Months later, sometime in the mid-90's I went to what was undoubtedly the seediest, dirtiest used bookstore I've ever been to in my life. The guy behind the register looked like he'd just worked under a car (perhaps he had) he was smoking a cigarette, his shirt was stained, dirty and full of holes. The whole place smelled; it was dark, hot, the grit on the bare concrete floor scraped under my sneakers. There was a perpetual wind and roaring as they futilely attempted to abate the blazing Georgia summer heat with the doors propped open and some dirty old box fans blowing.
BUT, I'd called ahead and knew they had TONS of these old books. Everything receded into the background as I pulled out pile after pile of them...Hitchcock Presents: Terror Time!, Hitchcock Presents: Grave Business! It was one of those moments reserved for young bibliophiles. They weren't always in great shape and they were cheaply made with spines that cracked and darkly yellowed pages that could fall out with rough handling. These books are still among the most aromatic old books my olfactory receptors have encountered. I bought up everything my meager funds could afford. Fortunately these were really cheap back then -- they're not exactly rare these days, but you're not going to get them nowadays for $1~ a piece either.
I would find out later that Alfred Hitchcock himself likely had little to do with these books at all. Many of them, especially in later years, were reprints of stories from Alfred Hithcock's Mystery Magazine. The earlier collections however, going back to the 40's and 50's contained a mix of older horror and ghost stories and newer material, while the later books were almost exclusively crime stories.

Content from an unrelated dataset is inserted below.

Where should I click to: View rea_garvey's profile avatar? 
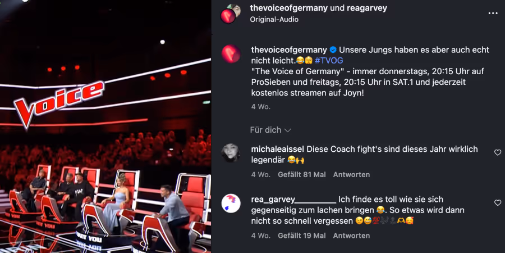231,204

This particular volume is more horror-focused than most of the Hitchcock paperbacks. This is actually a reprint of half of the stories from a hardback put out by Random House in the mid-60's titled "Alfred Hitchcock Presents: Stories That Scared Even Me." The other half would be reprinted in another Dell paperback titled "Alfred Hitchcock Presents: Slay Ride."
One can imagine, with all of this reprinting and book splitting it was difficult to ascertain where these stories were coming from and how many books there were in this "Hitchcock Presents" series. When I first discovered these there was no internet, so I only culled information by calling around bookstores in the Yellow Pages ("Let your fingers do the walking!"), always finding a new title. Now we know there's not an endless number of these, but there were about 70.
Re-reading these again after many years, some of these hold up better than I expected, although to my more jaded eyes, the majority are clearly just mildly entertaining. I will admit, I've thought about some of these stories for over a quarter of a century, longer than anything else I've read. Several of them made a big impression on me, if nothing else, these were a gateway drug.
Just a few of my favorites:
Fishhead by Irvin S. Cobb - This is a creepy swamp story from 1913 that has been reprinted many times.
A Death in the Family by Miriam Allen deFord - This story really shocked me as a kid.
The Knife by Robert Arthur - This is another story that I recall vividly, about a cursed knife. I can't say this is a great tale, but it has a great, winking dark humor.
The Estuary by Margaret St. Clair - This story scared me more than anything else in this book, I got a genuine shiver from this one. This was originally published in Weird Tales under the title "The Last Three Ships."
Tough Town by William Sambrot - I distinctly recall reading this story first. It's not a great story, but it does have a sort of grim charm.
Journey to Death by Donald E. Westlake - This story is quite good, with a gruesome, shocking ending. Two men are trapped together in a sealed room after a ship sinks, and one of them seems to be losing his sanity.
It by Theodore Sturgeon - This is another story that has been reprinted so many times it's ridiculous, over FIFTY times according to the Internet Speculative Fiction Database.